## ACTIVITY
Please print exactly the lines from the line containing "23 (230, 939)" through the end of the data, no more, and keep pictures out of the copy.

------------

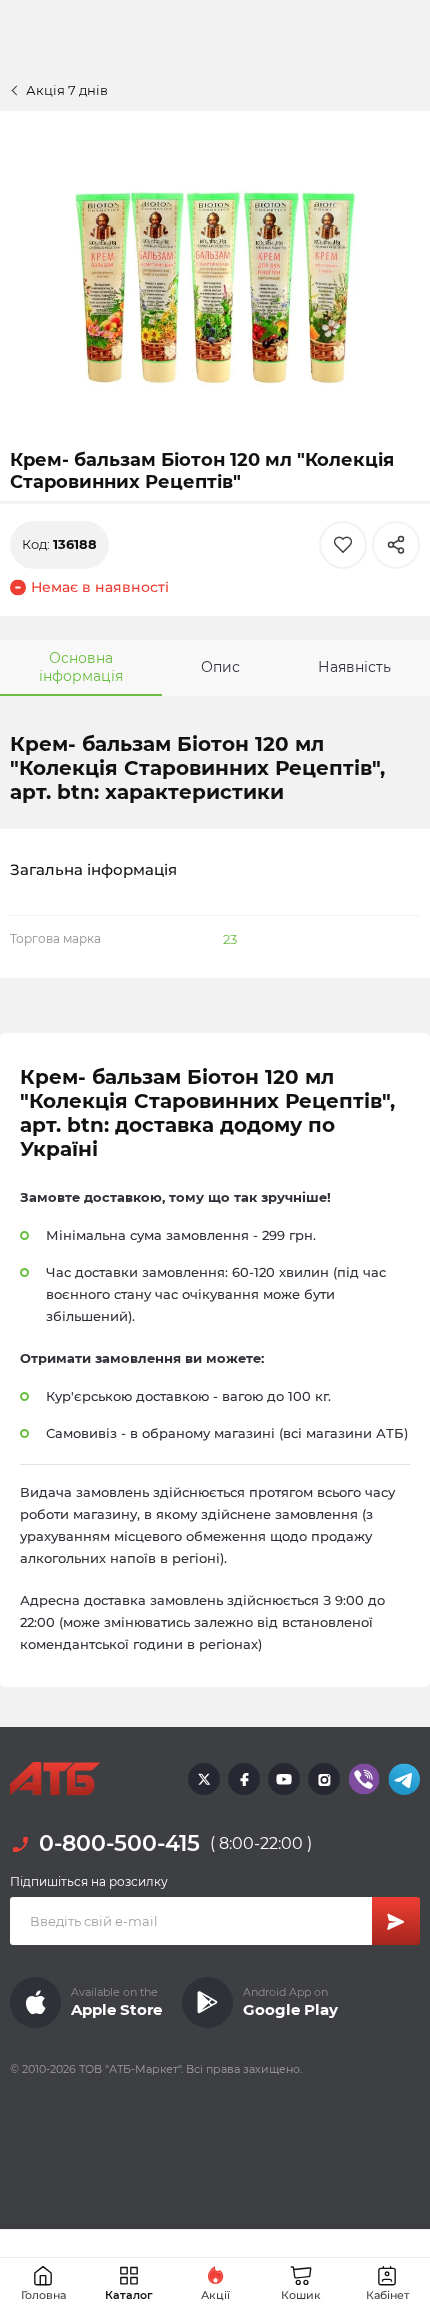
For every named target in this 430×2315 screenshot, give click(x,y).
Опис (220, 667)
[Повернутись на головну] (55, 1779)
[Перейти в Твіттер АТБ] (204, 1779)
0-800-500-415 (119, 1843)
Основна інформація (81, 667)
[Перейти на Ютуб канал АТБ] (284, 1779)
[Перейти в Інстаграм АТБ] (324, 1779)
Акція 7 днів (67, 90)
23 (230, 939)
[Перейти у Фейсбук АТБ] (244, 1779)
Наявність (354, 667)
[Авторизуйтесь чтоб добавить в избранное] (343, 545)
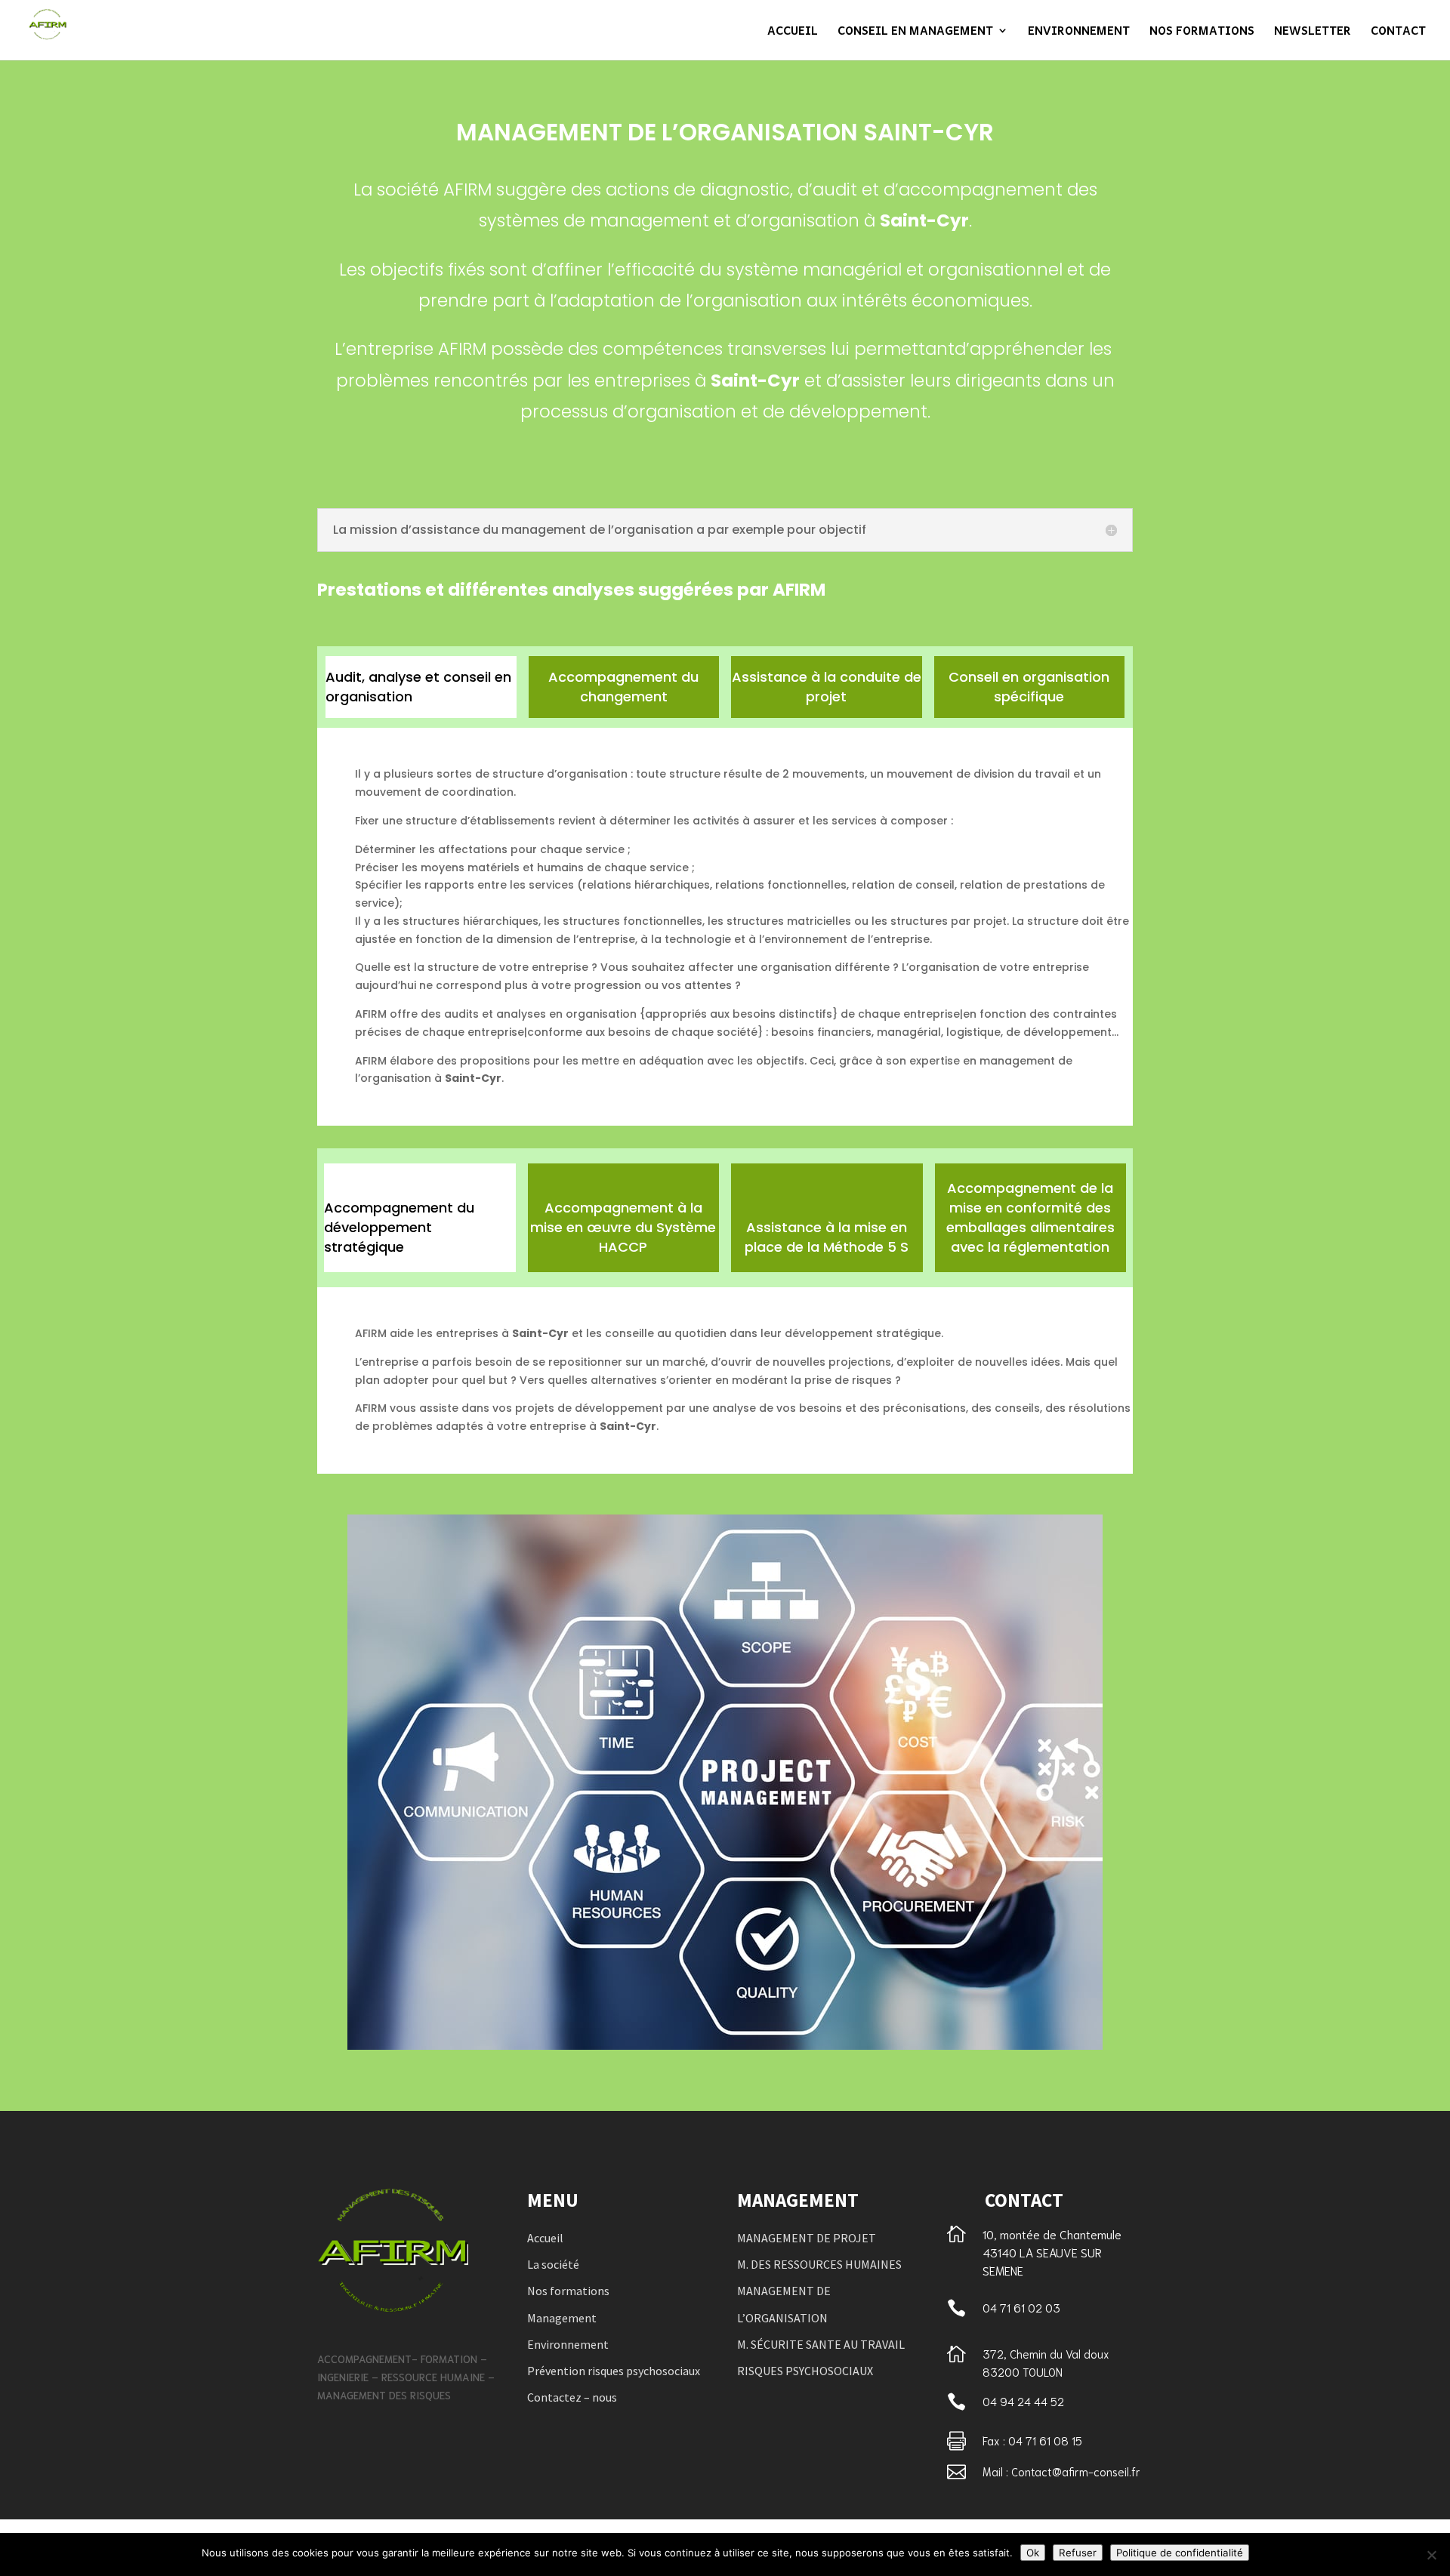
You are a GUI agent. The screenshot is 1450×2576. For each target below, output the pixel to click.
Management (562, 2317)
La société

------------

## WORKED SOLUTION
23 (230, 939)
[Перейти у Фейсбук АТБ] (244, 1779)
Наявність (354, 667)
[Авторизуйтесь чтоб добавить в избранное] (343, 545)
You are a GUI agent. The screenshot is 1450×2576. For each target below, output the pixel to click.
Management (562, 2317)
La société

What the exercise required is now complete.